=== Listed records ===
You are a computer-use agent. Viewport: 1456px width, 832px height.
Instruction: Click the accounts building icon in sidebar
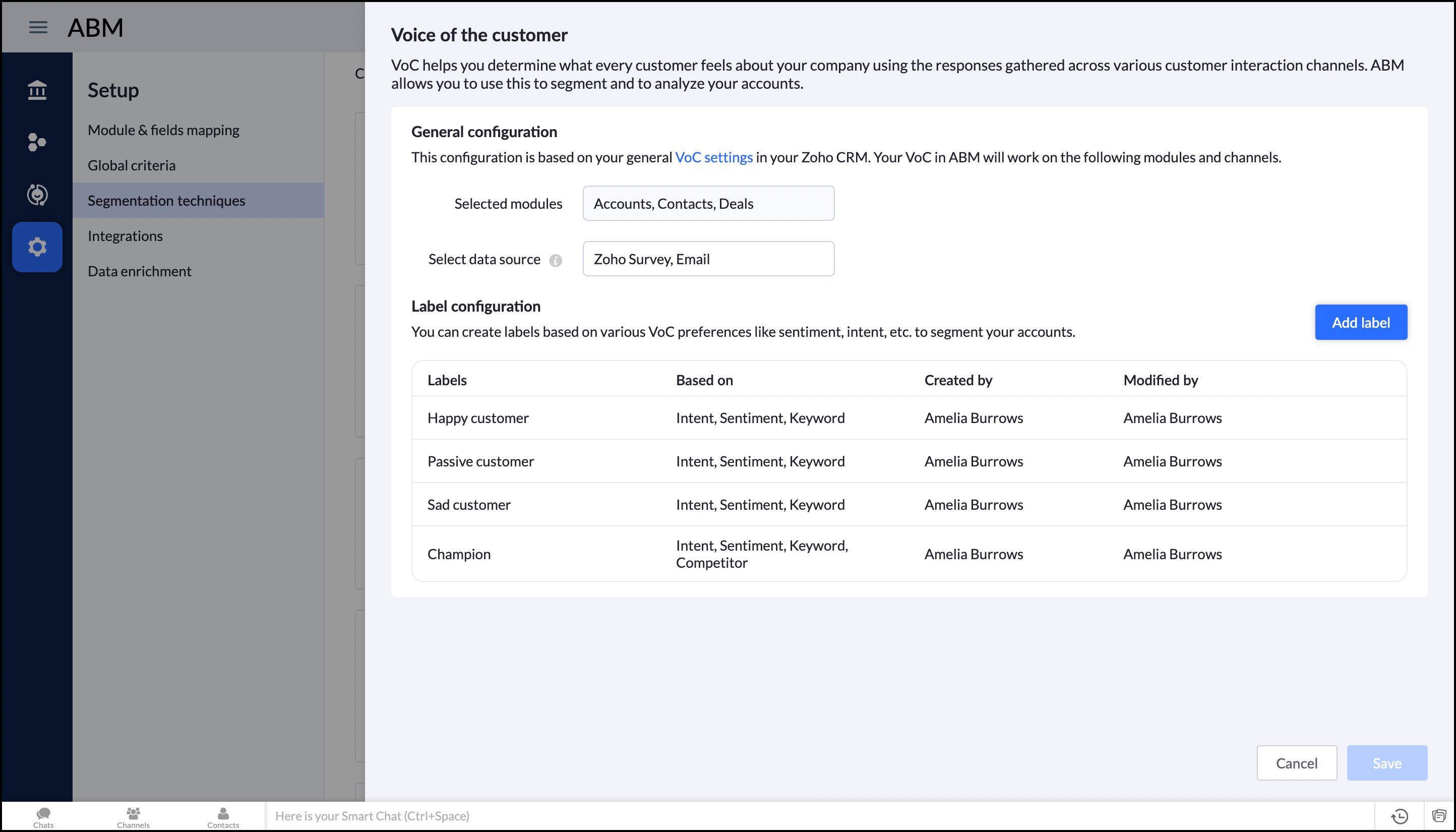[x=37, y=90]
==
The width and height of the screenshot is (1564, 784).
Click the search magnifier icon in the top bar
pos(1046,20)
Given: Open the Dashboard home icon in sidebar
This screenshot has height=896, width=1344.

=== What the exercise asks ===
The answer should be a number alone: the count of lines in the records that hold the word "height".

=== Answer section ===
3